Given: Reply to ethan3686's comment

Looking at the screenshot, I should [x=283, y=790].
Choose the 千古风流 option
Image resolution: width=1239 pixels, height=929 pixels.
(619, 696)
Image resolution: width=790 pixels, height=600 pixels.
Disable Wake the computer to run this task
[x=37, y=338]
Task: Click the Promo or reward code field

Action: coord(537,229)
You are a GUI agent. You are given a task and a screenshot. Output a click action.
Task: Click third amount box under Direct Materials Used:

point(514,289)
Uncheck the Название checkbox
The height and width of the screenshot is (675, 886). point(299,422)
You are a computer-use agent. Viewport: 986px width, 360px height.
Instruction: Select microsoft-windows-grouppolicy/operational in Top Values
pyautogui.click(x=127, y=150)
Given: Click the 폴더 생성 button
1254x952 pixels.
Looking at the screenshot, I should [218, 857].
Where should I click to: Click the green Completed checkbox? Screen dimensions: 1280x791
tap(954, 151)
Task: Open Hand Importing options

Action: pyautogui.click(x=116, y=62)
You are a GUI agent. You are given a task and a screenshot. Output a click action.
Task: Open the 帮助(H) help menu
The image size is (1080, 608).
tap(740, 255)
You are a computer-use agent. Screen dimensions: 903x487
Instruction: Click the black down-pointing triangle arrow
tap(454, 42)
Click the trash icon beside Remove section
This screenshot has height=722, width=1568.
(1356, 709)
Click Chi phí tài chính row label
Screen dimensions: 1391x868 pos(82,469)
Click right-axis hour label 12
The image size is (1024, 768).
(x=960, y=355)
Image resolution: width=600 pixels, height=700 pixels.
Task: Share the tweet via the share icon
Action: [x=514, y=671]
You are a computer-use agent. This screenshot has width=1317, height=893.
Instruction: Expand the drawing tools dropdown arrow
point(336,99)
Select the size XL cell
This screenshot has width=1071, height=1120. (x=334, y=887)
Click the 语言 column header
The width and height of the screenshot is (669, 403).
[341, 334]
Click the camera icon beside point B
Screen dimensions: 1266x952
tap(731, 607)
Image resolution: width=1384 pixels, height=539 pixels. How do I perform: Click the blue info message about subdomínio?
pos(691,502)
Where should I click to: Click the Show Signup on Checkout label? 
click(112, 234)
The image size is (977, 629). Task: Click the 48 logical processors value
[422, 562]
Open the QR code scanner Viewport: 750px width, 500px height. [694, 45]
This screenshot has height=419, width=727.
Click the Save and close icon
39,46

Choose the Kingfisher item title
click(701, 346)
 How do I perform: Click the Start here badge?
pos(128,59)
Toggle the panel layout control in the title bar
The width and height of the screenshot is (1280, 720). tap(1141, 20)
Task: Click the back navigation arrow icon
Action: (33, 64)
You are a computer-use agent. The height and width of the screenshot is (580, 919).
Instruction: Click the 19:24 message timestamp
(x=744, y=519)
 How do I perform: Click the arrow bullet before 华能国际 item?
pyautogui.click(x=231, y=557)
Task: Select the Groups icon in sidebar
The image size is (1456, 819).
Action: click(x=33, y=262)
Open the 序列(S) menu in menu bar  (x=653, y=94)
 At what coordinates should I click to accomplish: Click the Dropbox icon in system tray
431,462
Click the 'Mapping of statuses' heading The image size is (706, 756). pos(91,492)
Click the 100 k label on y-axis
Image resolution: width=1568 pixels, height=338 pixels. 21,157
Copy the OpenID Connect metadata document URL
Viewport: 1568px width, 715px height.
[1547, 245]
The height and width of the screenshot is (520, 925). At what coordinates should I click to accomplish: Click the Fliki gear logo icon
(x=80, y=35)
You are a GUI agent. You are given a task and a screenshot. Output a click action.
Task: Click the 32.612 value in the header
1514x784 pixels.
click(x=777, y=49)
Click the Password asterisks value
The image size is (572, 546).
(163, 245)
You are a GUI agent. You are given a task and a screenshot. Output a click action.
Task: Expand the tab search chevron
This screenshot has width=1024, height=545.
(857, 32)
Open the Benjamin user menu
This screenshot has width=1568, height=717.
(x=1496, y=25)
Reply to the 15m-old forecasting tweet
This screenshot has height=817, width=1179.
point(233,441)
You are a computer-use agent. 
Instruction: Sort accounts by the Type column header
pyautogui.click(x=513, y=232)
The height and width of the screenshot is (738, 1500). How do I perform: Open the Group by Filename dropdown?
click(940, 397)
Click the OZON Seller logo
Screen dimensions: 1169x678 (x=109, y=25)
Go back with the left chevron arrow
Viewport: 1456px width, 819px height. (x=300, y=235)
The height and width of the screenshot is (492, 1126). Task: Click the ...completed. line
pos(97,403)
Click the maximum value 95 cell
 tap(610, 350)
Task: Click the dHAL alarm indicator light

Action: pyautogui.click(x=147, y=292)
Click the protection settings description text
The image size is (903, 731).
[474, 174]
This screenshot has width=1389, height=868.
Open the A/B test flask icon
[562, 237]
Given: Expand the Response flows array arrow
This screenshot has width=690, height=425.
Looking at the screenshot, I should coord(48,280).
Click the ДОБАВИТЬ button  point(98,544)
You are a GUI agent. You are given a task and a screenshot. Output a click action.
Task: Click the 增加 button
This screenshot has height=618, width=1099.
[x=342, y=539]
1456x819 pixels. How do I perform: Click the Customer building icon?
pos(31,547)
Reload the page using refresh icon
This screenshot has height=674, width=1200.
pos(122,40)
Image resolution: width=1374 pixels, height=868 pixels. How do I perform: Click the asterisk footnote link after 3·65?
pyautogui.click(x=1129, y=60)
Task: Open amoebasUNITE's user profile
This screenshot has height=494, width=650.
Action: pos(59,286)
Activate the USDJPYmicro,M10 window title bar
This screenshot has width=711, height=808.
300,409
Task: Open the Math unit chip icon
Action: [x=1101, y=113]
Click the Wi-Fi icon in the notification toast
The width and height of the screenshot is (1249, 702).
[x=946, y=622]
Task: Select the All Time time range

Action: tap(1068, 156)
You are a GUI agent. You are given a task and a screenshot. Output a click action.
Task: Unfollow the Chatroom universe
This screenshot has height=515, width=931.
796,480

#### Aim of the exercise:
Would you output the full listing exactly as it stands?

#### Answer to this exercise:
Given: Reply to ethan3686's comment

Looking at the screenshot, I should [x=283, y=790].
Choose the 千古风流 option
Image resolution: width=1239 pixels, height=929 pixels.
(619, 696)
Image resolution: width=790 pixels, height=600 pixels.
Disable Wake the computer to run this task
[x=37, y=338]
Task: Click the Promo or reward code field

Action: coord(537,229)
You are a GUI agent. You are given a task and a screenshot. Output a click action.
Task: Click third amount box under Direct Materials Used:

point(514,289)
Uncheck the Название checkbox
The height and width of the screenshot is (675, 886). point(299,422)
You are a computer-use agent. Viewport: 986px width, 360px height.
Instruction: Select microsoft-windows-grouppolicy/operational in Top Values
pyautogui.click(x=127, y=150)
Given: Click the 폴더 생성 button
1254x952 pixels.
Looking at the screenshot, I should [218, 857].
Where should I click to: Click the green Completed checkbox? Screen dimensions: 1280x791
tap(954, 151)
Task: Open Hand Importing options

Action: pyautogui.click(x=116, y=62)
You are a GUI agent. You are given a task and a screenshot. Output a click action.
Task: Open the 帮助(H) help menu
The image size is (1080, 608).
tap(740, 255)
You are a computer-use agent. Screen dimensions: 903x487
Instruction: Click the black down-pointing triangle arrow
tap(454, 42)
Click the trash icon beside Remove section
This screenshot has height=722, width=1568.
(1356, 709)
Click Chi phí tài chính row label
Screen dimensions: 1391x868 pos(82,469)
Click right-axis hour label 12
The image size is (1024, 768).
(x=960, y=355)
Image resolution: width=600 pixels, height=700 pixels.
Task: Share the tweet via the share icon
Action: [x=514, y=671]
You are a computer-use agent. This screenshot has width=1317, height=893.
Instruction: Expand the drawing tools dropdown arrow
point(336,99)
Select the size XL cell
This screenshot has width=1071, height=1120. (x=334, y=887)
Click the 语言 column header
The width and height of the screenshot is (669, 403).
[341, 334]
Click the camera icon beside point B
Screen dimensions: 1266x952
tap(731, 607)
Image resolution: width=1384 pixels, height=539 pixels. How do I perform: Click the blue info message about subdomínio?
pos(691,502)
Where should I click to: Click the Show Signup on Checkout label? 
click(112, 234)
The image size is (977, 629). Task: Click the 48 logical processors value
[422, 562]
Open the QR code scanner Viewport: 750px width, 500px height. [694, 45]
This screenshot has height=419, width=727.
Click the Save and close icon
39,46

Choose the Kingfisher item title
click(701, 346)
 How do I perform: Click the Start here badge?
pos(128,59)
Toggle the panel layout control in the title bar
The width and height of the screenshot is (1280, 720). tap(1141, 20)
Task: Click the back navigation arrow icon
Action: (33, 64)
You are a computer-use agent. The height and width of the screenshot is (580, 919).
Instruction: Click the 19:24 message timestamp
(x=744, y=519)
 How do I perform: Click the arrow bullet before 华能国际 item?
pyautogui.click(x=231, y=557)
Task: Select the Groups icon in sidebar
The image size is (1456, 819).
Action: click(x=33, y=262)
Open the 序列(S) menu in menu bar  (x=653, y=94)
 At what coordinates should I click to accomplish: Click the Dropbox icon in system tray
431,462
Click the 'Mapping of statuses' heading The image size is (706, 756). pos(91,492)
Click the 100 k label on y-axis
Image resolution: width=1568 pixels, height=338 pixels. 21,157
Copy the OpenID Connect metadata document URL
Viewport: 1568px width, 715px height.
[1547, 245]
The height and width of the screenshot is (520, 925). At what coordinates should I click to accomplish: Click the Fliki gear logo icon
(x=80, y=35)
You are a GUI agent. You are given a task and a screenshot. Output a click action.
Task: Click the 32.612 value in the header
1514x784 pixels.
click(x=777, y=49)
Click the Password asterisks value
The image size is (572, 546).
(163, 245)
You are a GUI agent. You are given a task and a screenshot. Output a click action.
Task: Expand the tab search chevron
This screenshot has width=1024, height=545.
(857, 32)
Open the Benjamin user menu
This screenshot has width=1568, height=717.
(x=1496, y=25)
Reply to the 15m-old forecasting tweet
This screenshot has height=817, width=1179.
point(233,441)
You are a computer-use agent. 
Instruction: Sort accounts by the Type column header
pyautogui.click(x=513, y=232)
The height and width of the screenshot is (738, 1500). How do I perform: Open the Group by Filename dropdown?
click(940, 397)
Click the OZON Seller logo
Screen dimensions: 1169x678 (x=109, y=25)
Go back with the left chevron arrow
Viewport: 1456px width, 819px height. (x=300, y=235)
The height and width of the screenshot is (492, 1126). Task: Click the ...completed. line
pos(97,403)
Click the maximum value 95 cell
 tap(610, 350)
Task: Click the dHAL alarm indicator light

Action: pyautogui.click(x=147, y=292)
Click the protection settings description text
The image size is (903, 731).
[474, 174]
This screenshot has width=1389, height=868.
Open the A/B test flask icon
[562, 237]
Given: Expand the Response flows array arrow
This screenshot has width=690, height=425.
Looking at the screenshot, I should coord(48,280).
Click the ДОБАВИТЬ button  point(98,544)
You are a GUI agent. You are given a task and a screenshot. Output a click action.
Task: Click the 增加 button
This screenshot has height=618, width=1099.
[x=342, y=539]
1456x819 pixels. How do I perform: Click the Customer building icon?
pos(31,547)
Reload the page using refresh icon
This screenshot has height=674, width=1200.
pos(122,40)
Image resolution: width=1374 pixels, height=868 pixels. How do I perform: Click the asterisk footnote link after 3·65?
pyautogui.click(x=1129, y=60)
Task: Open amoebasUNITE's user profile
This screenshot has height=494, width=650.
Action: pos(59,286)
Activate the USDJPYmicro,M10 window title bar
This screenshot has width=711, height=808.
300,409
Task: Open the Math unit chip icon
Action: [x=1101, y=113]
Click the Wi-Fi icon in the notification toast
The width and height of the screenshot is (1249, 702).
[x=946, y=622]
Task: Select the All Time time range

Action: tap(1068, 156)
You are a GUI agent. You are given a task and a screenshot. Output a click action.
Task: Unfollow the Chatroom universe
This screenshot has height=515, width=931.
796,480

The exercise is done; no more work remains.